I remember being at the hair salon many times in my early and mid-twenties, getting every kind of funky colour you could imagine put into my hair. The ladies a bit older than I was at the time stank eyeing me heavy. Mind your business boss!!!
I remember a pretty thirty something woman once. She was getting her blonde touched up but steady creeping the pink in my hair. Do it!!! She hemmed and hawed for a bit and eventually went for it. I thought to myself then,
“This poor girl. So afraid to try something new. Something she clearly wants. So worried that what? It will make her seem undesirable?”
But to whom? And why should that matter if it feels good to you? Yet also thinking, how lucky to feel so liberated by a single decision. “She wants to feel young again” and now feel guilty for those thoughts.

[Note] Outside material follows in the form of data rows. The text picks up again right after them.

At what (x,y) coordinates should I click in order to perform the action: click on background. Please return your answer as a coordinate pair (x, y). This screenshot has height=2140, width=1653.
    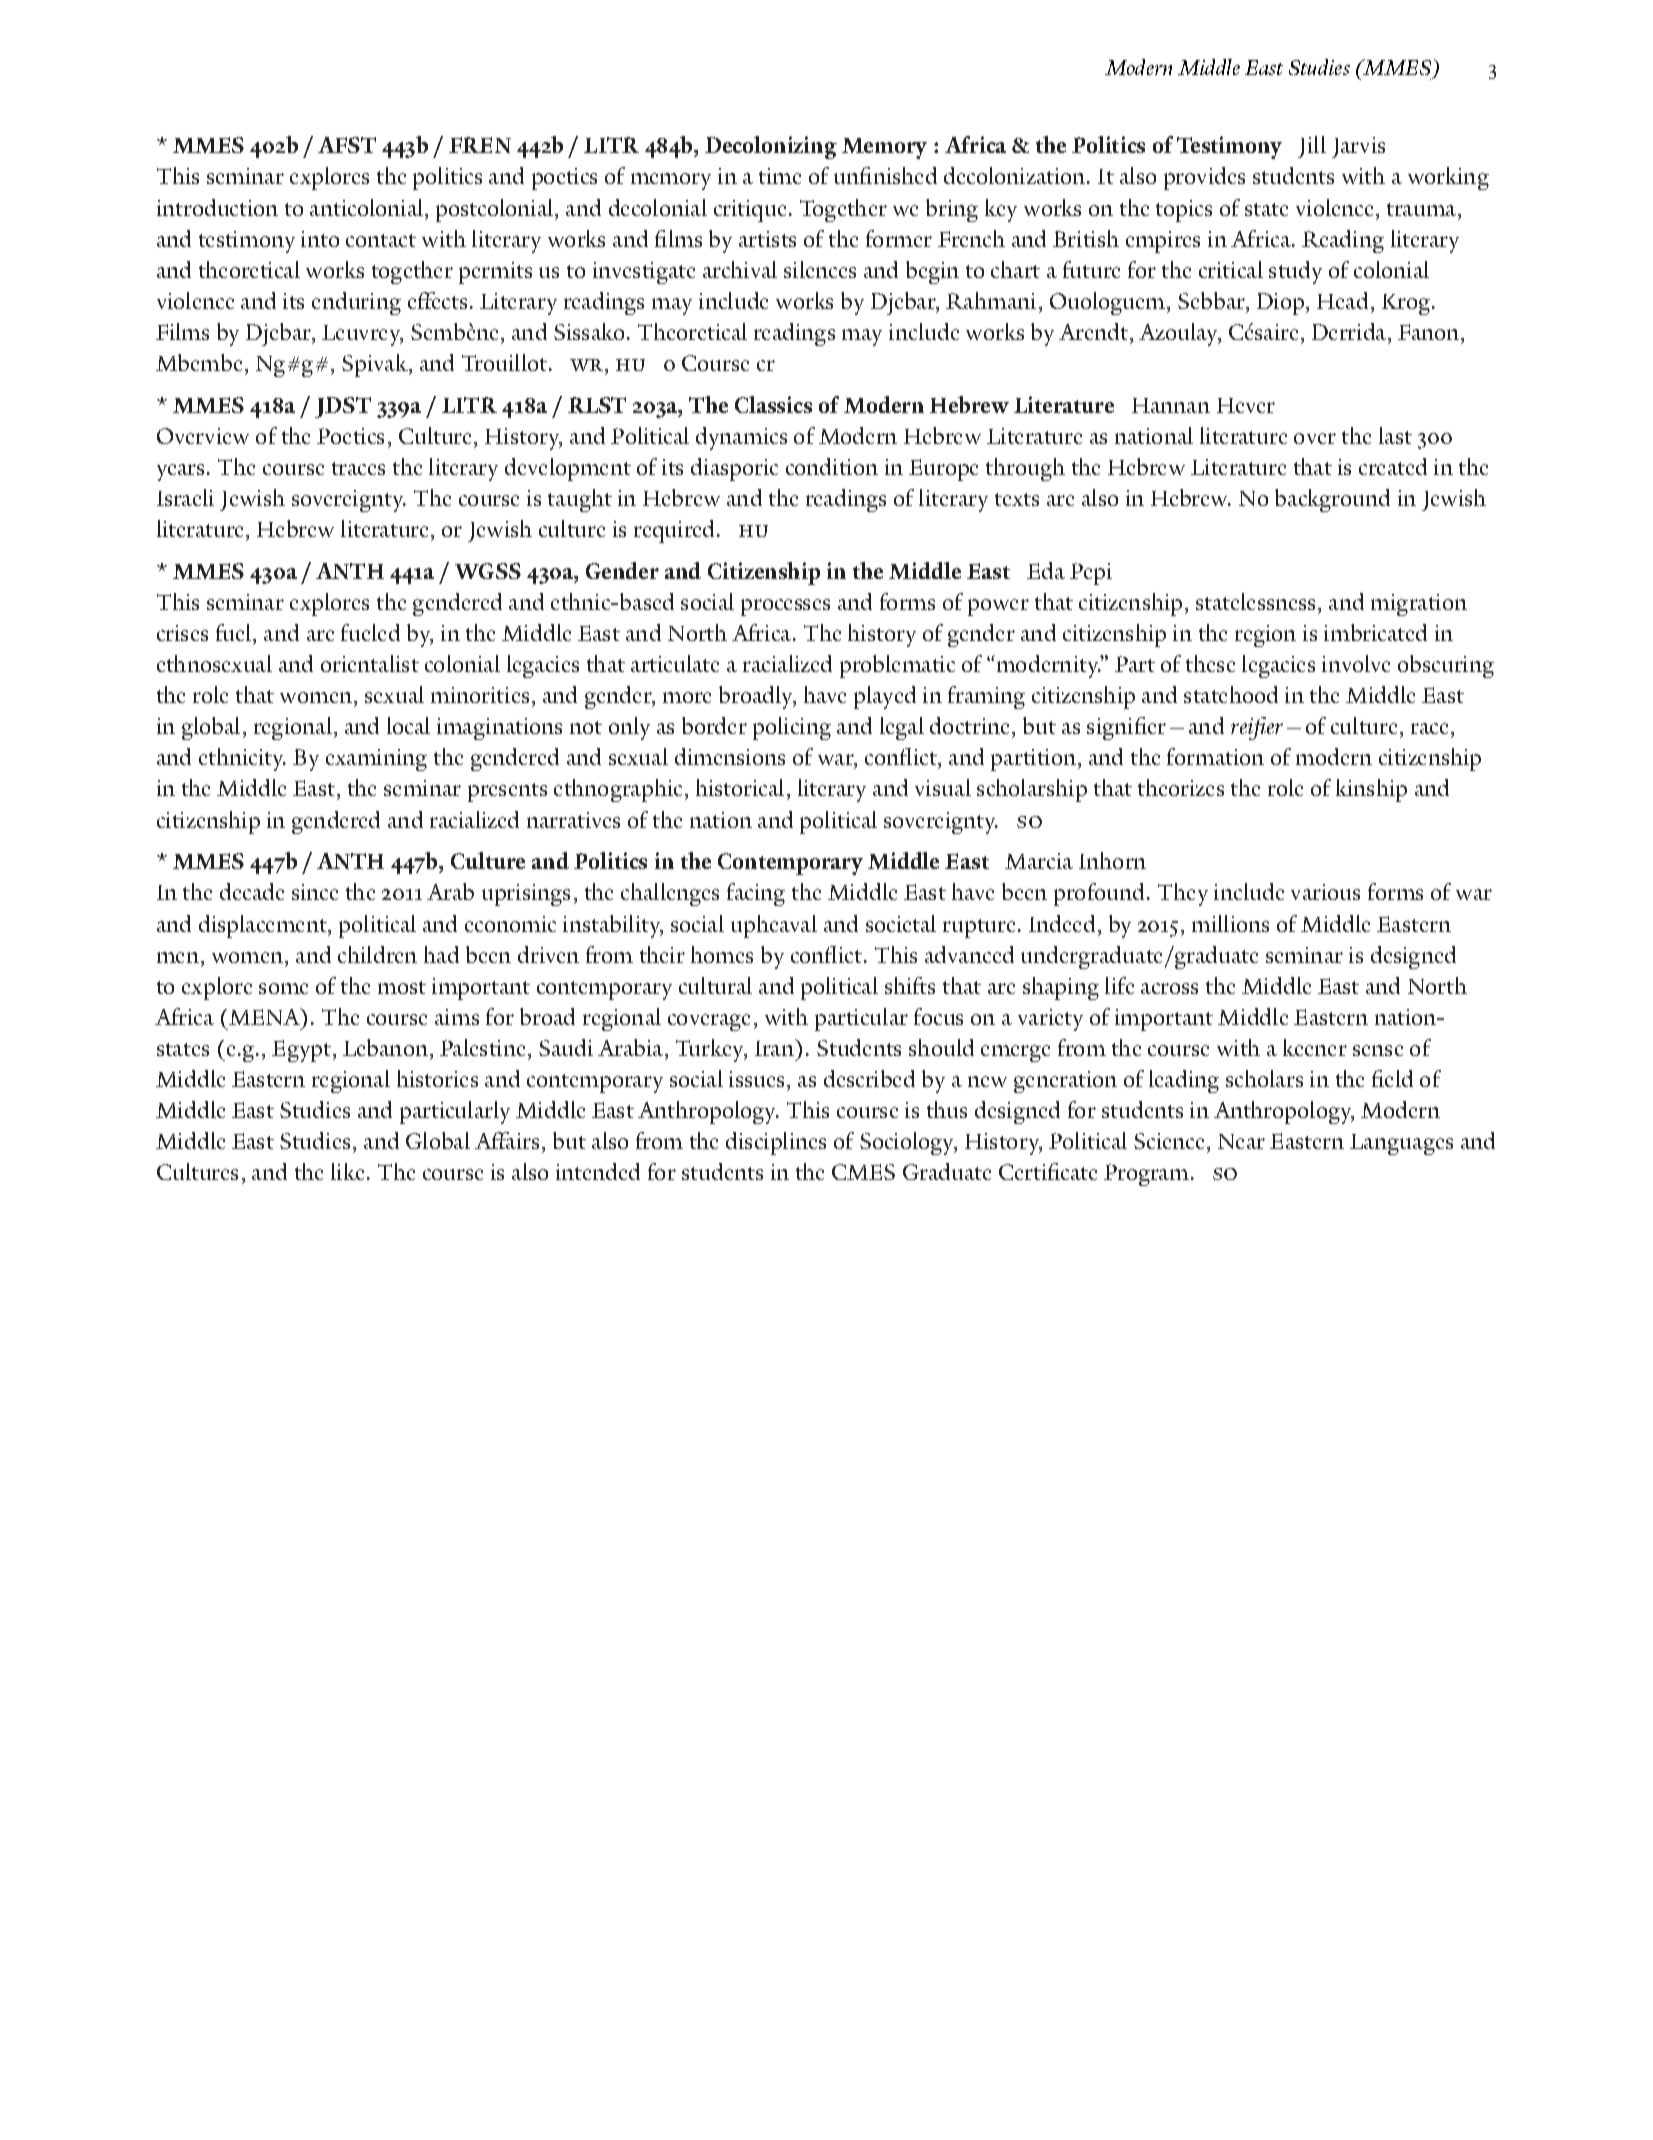
    Looking at the image, I should click on (1332, 500).
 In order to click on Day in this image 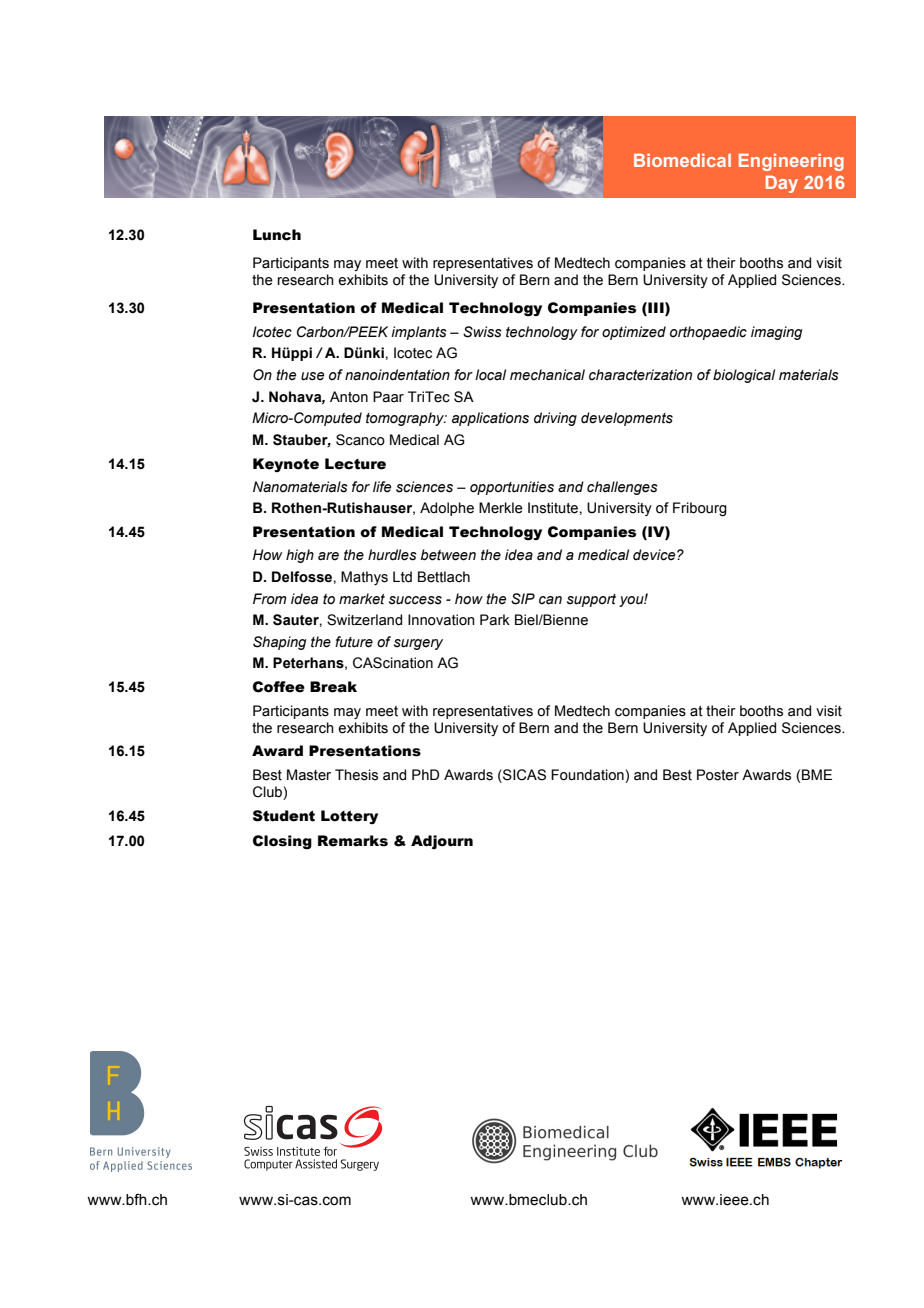, I will do `click(782, 184)`.
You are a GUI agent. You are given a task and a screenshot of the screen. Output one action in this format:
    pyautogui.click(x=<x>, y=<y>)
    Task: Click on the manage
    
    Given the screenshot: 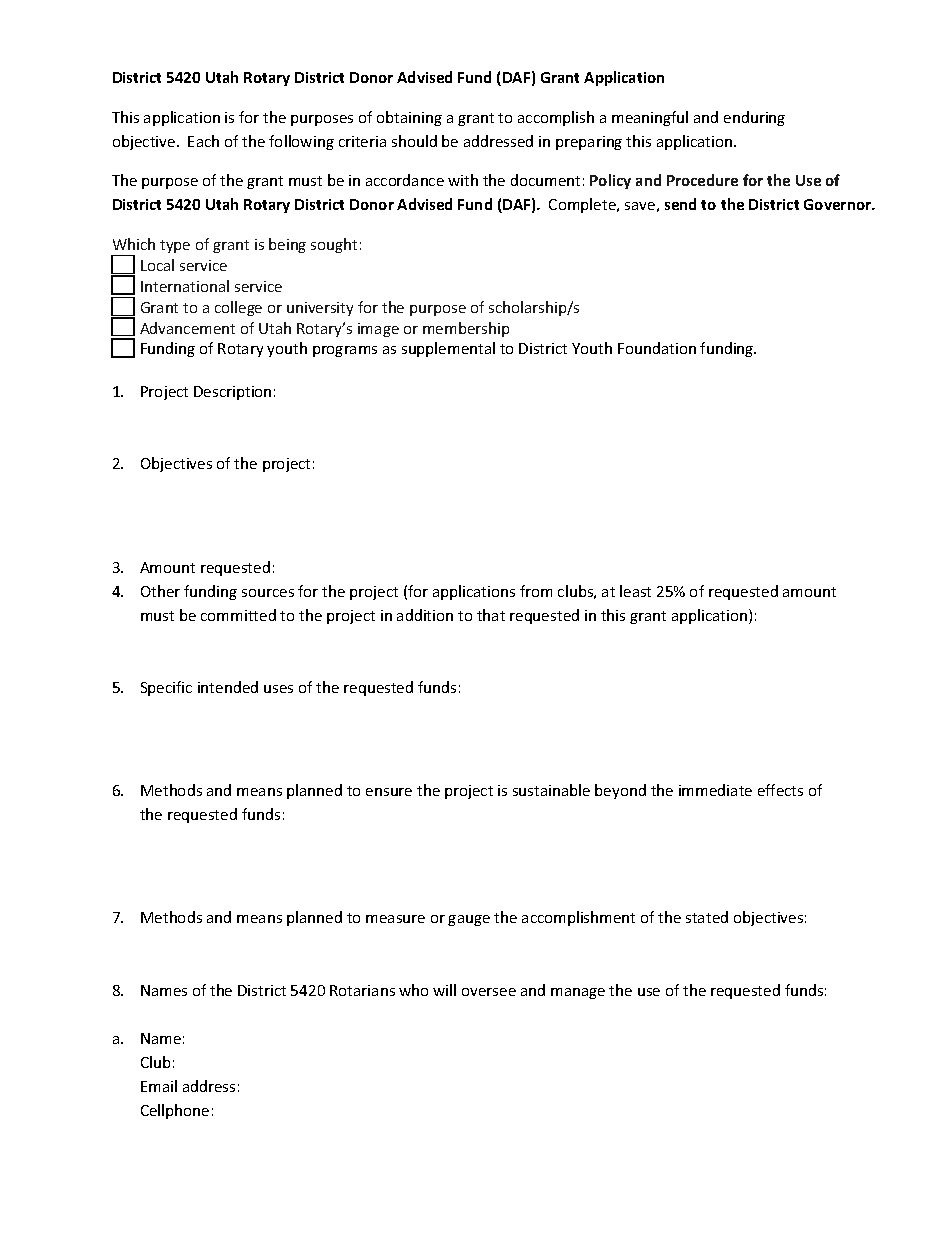 What is the action you would take?
    pyautogui.click(x=578, y=993)
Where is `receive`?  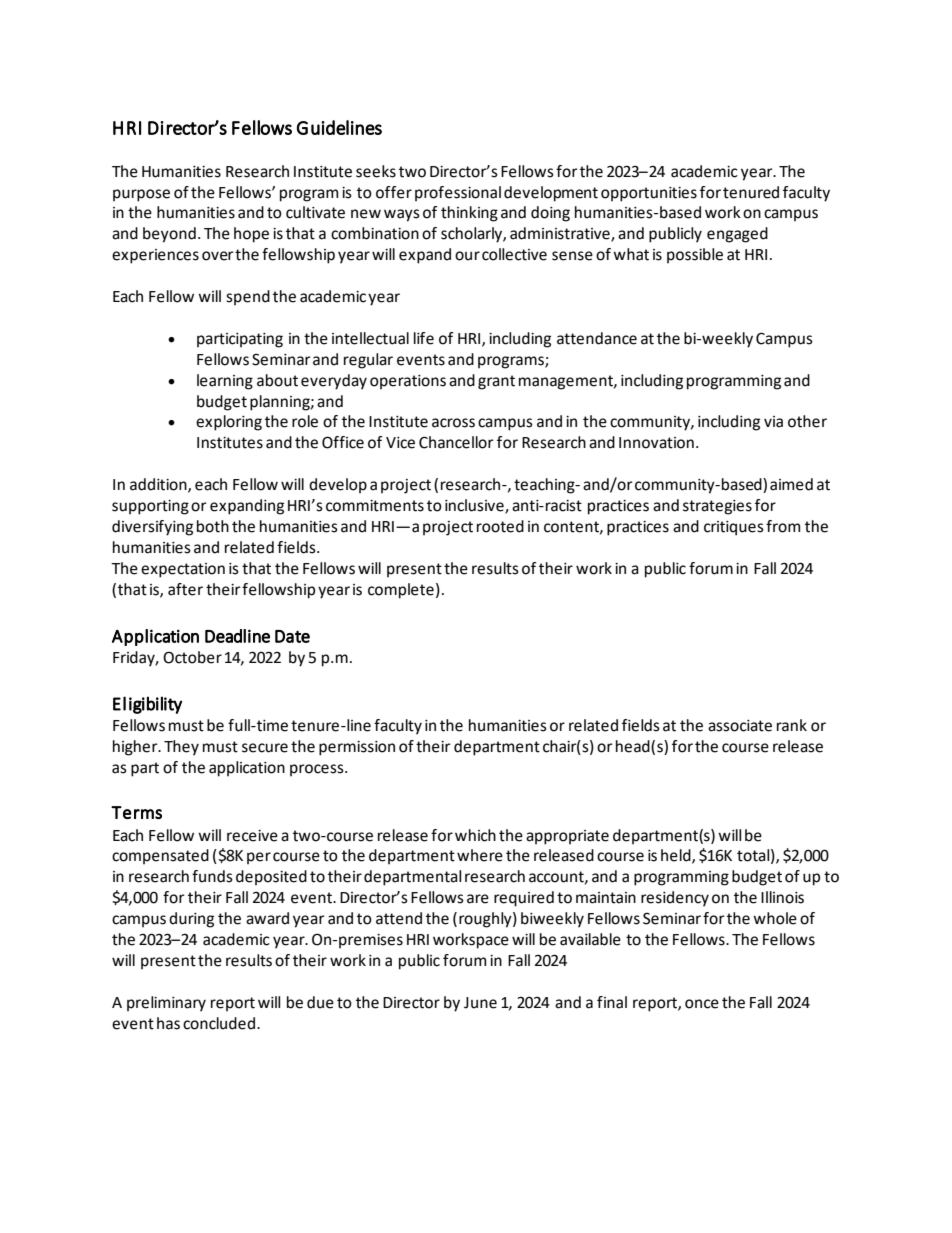
receive is located at coordinates (252, 836).
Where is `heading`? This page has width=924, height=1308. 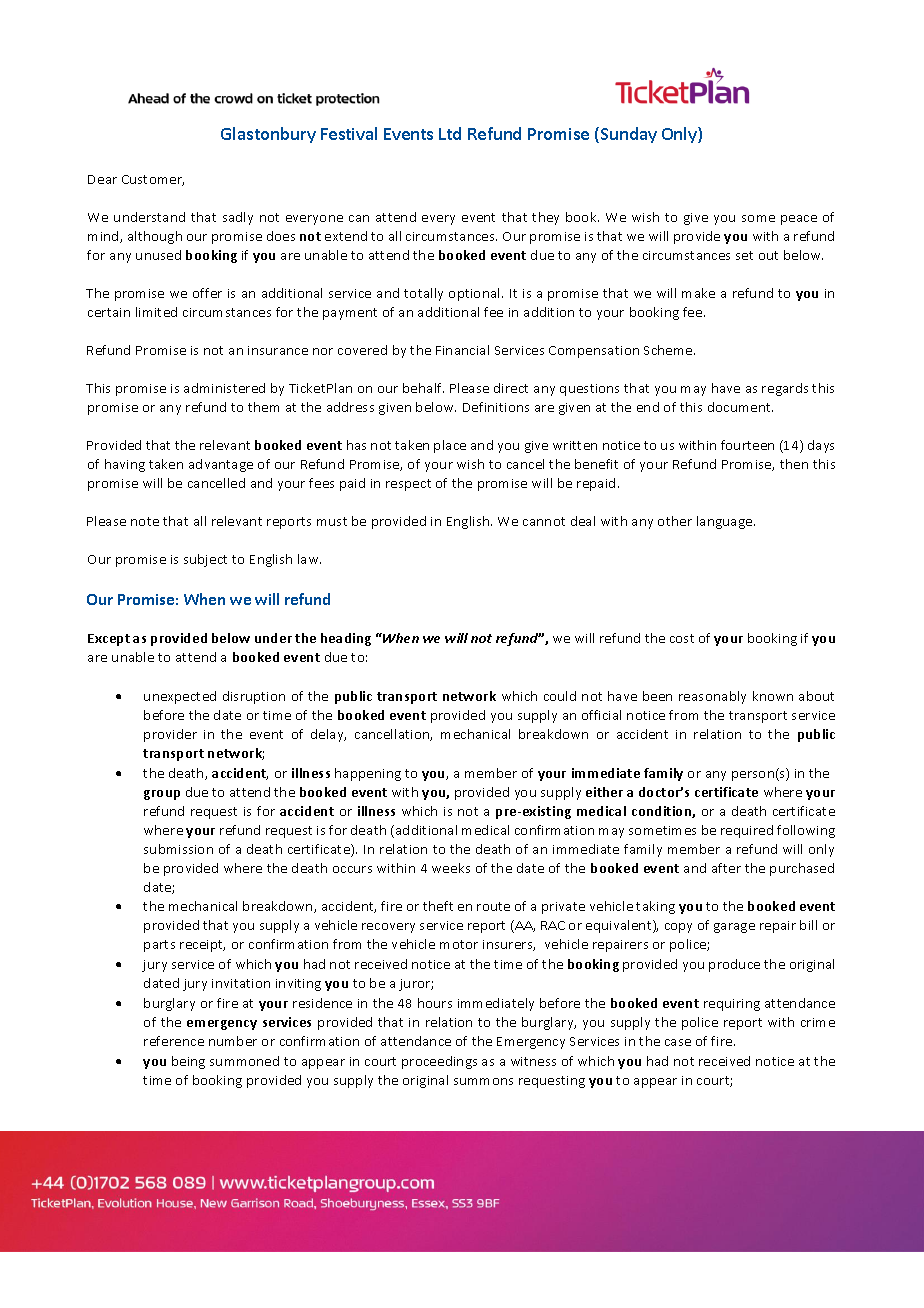
heading is located at coordinates (346, 639).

Thirty something ladies making moves aren’t having a late 1/4 life crisis or any other fucked up label you want to put on it to make yourself feel better for your own fears and complacency. They are coming into their own. Accepting who the are. Making decisions on the grounds of that zero fucks given platform necessary to create what ever happiness means to them.
They aren’t trying to be something they’re not. They’re doing the polar opposite. Being exactly, truly, authentically who they are.
Maybe even for the first time in their life. Rejecting projections that were forced upon them. Embracing that they are their own women. Acting not without consideration to what others think but with conviction for what they think.
Unapologetically. Exactly. Who. They. Are.